» Quoted text:
———

Its not the role of the plumber to change a culture --just protect health and home.


----------



## nhmaster3015

ironranger said:


> Oh come on nhmaster, tell us how you really feel about pex! LOL
> 
> I don't think every homeowner is going to rush out and spend 500 plus bucks on pex tools. I'm pretty sure our livelyhood is safe.
> I buy Viega in straight 20 foot lengths. If I'm doing a smaller re-pipe in the basement it's installed straight and level, it looks great. As good as copper or better and will outlast copper by decades.
> I'll continue using it, I doubt I will ever do another copper re-pipe again. Word of mouth is a great thing around here, word is spreading and I'm booking more and more re-pipes every month. People like how it looks and how it's going to last well beyond our lifetime.


First off, a set of wirsbo pex tools 1/2, 3/4 and 1" dies is about 300 bucks. A set of 1/2 and 3/4 ring crimpers can be bought for under a hundred. The Watts tool is about 30 bucks and most of these tools can be rented by a homeowner. 

Second you have totally missed the point of my post.

Third, you have not one single bit of proof that pex will outlast copper or any other product for that matter. And if you do SHOW ME. And I want something more substantial than manufacturers propaganda. We have been fed the European bullshit for a couple years now but the truth is that most lawsuits and probles with pex in europpe NEVER get reported because their legal system is not as crappy as ours is. Most problems get paid off by the manufacturer. And if you think that's crap then you are not talking with the right people and have been brainwashed by your sales rep.

———

» Set task 1:
Name every brand or manufacturer mentioned in the PEX forum thread.
» Set task 2:
Extend the PEX forum thread, picking up after its final sentence.

» Dataset extract:
———

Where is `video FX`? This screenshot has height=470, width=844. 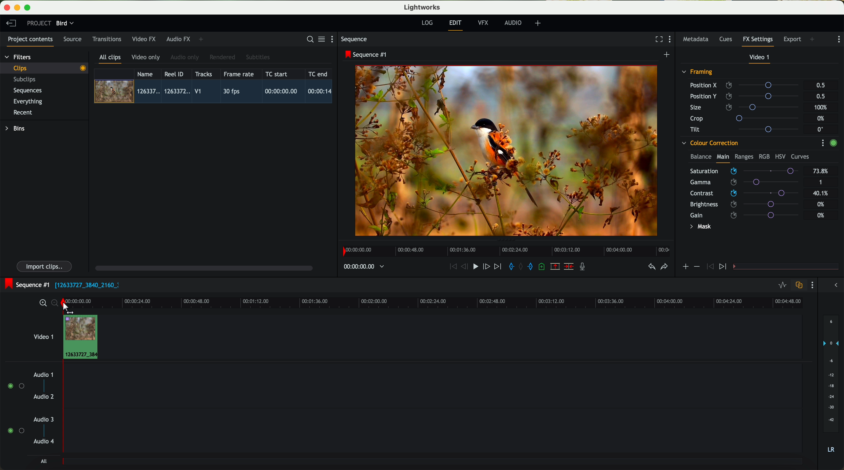 video FX is located at coordinates (146, 39).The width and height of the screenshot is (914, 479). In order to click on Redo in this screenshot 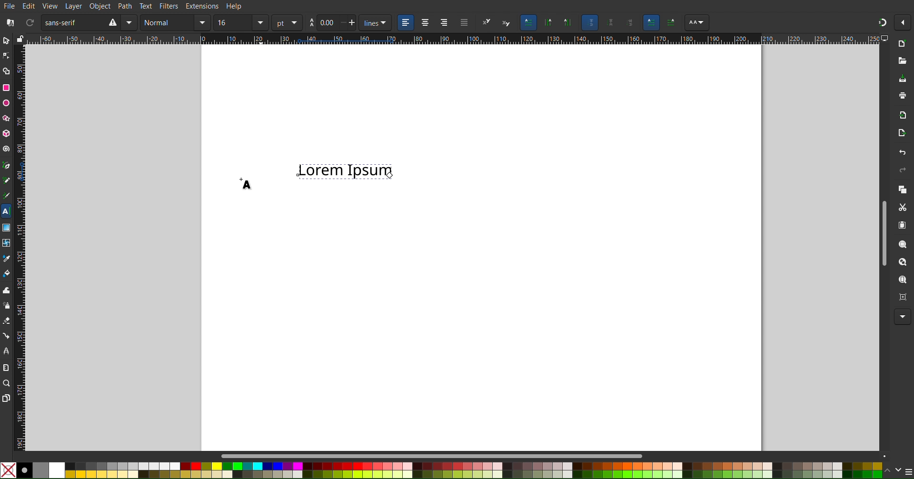, I will do `click(902, 170)`.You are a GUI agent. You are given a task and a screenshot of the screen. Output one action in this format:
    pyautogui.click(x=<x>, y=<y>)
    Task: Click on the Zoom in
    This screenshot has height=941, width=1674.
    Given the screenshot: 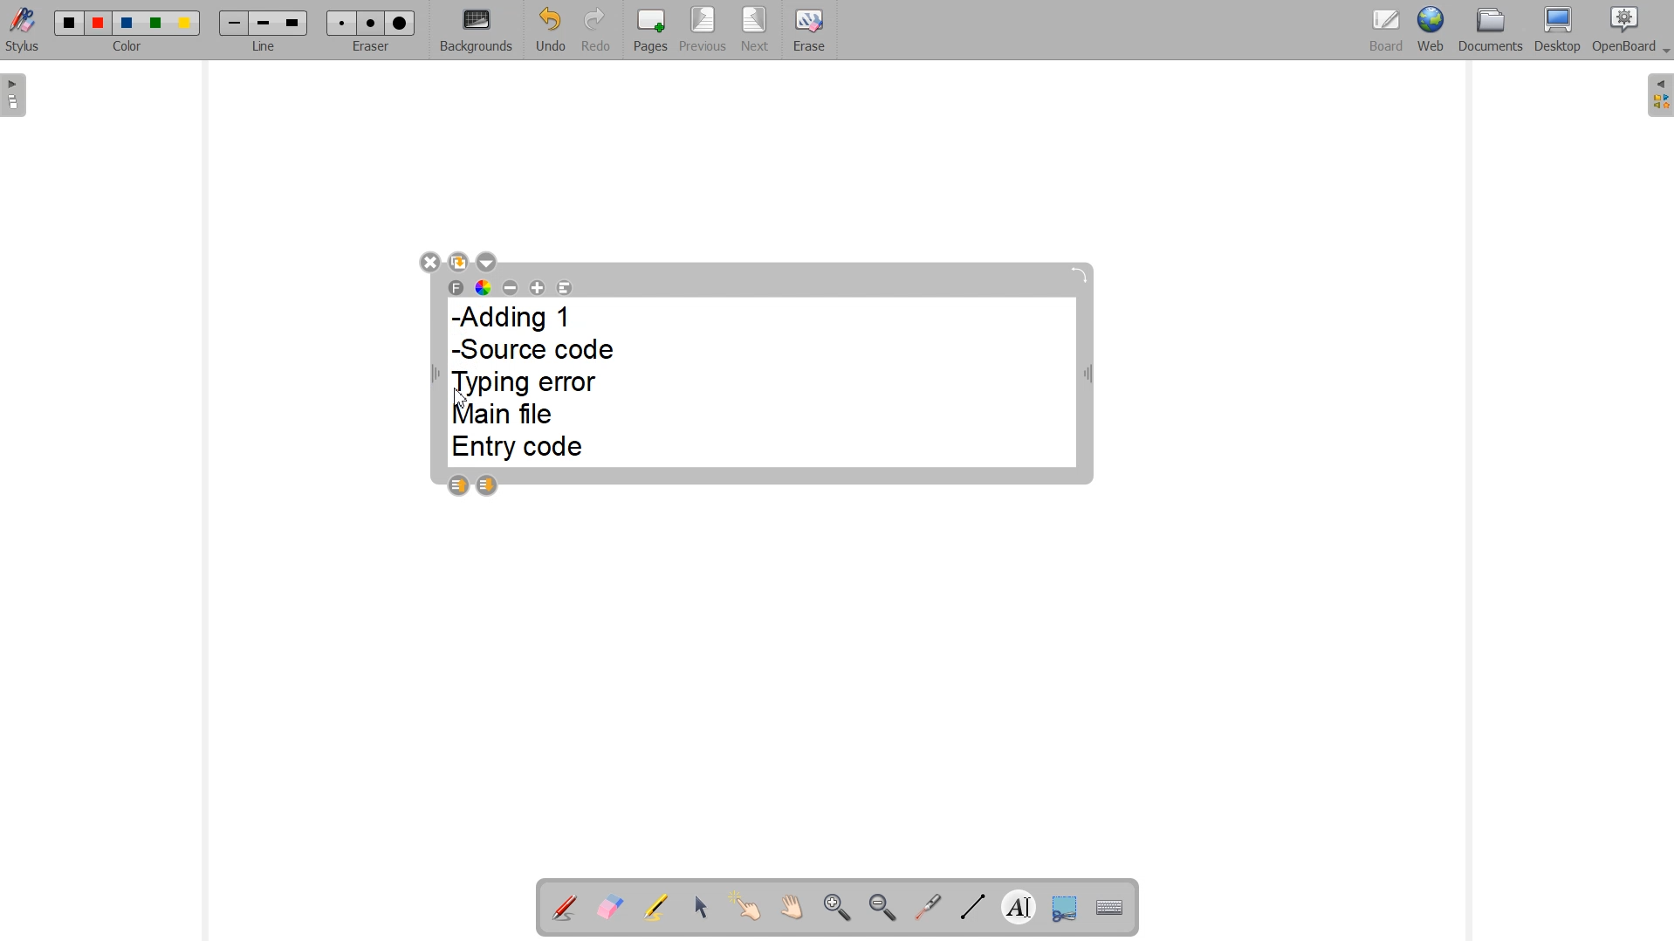 What is the action you would take?
    pyautogui.click(x=834, y=907)
    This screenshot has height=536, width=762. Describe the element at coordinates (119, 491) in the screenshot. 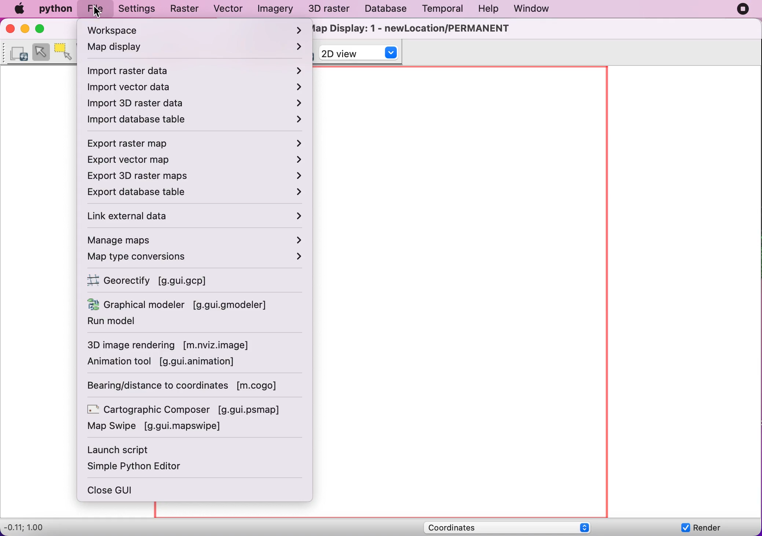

———

» Output 1:
Viega, Wirsbo, Watts

» Output 2:
My post was written to point out the sheer folly of selling a product just becasue it's cheaper and faster. And by the way, though you may install straight lengths of pex, when the hot water hits it it, It looks like a snake in the grass. We ain't stupid here, we know how crappy it looks no mater who installs it. Pex is lazy mans plumbing, plain and simple. Go on an sell miles of it if it makes you happy. You are only hurting your own trade and living. While you're at it, might as well eliminate all those pesky vents and slap a studor on it, be fine. :thumbsup:


----------



## user823

nhmaster3015 said:


> First off, a set of wirsbo pex tools 1/2, 3/4 and 1" dies is about 300 bucks. A set of 1/2 and 3/4 ring crimpers can be bought for under a hundred. The Watts tool is about 30 bucks and most of these tools can be rented by a homeowner.
> 
> Second you have totally missed the point of my post.
> 
> Third, you have not one single bit of proof that pex will outlast copper or any other product for that matter. And if you do SHOW ME. And I want something more substantial than manufacturers propaganda. We have been fed the European bullshit for a couple years now but the truth is that most lawsuits and probles with pex in europpe NEVER get reported because their legal system is not as crappy as ours is. Most problems get paid off by the manufacturer. And if you think that's crap then you are not talking with the right people and have been brainwashed by your sales rep.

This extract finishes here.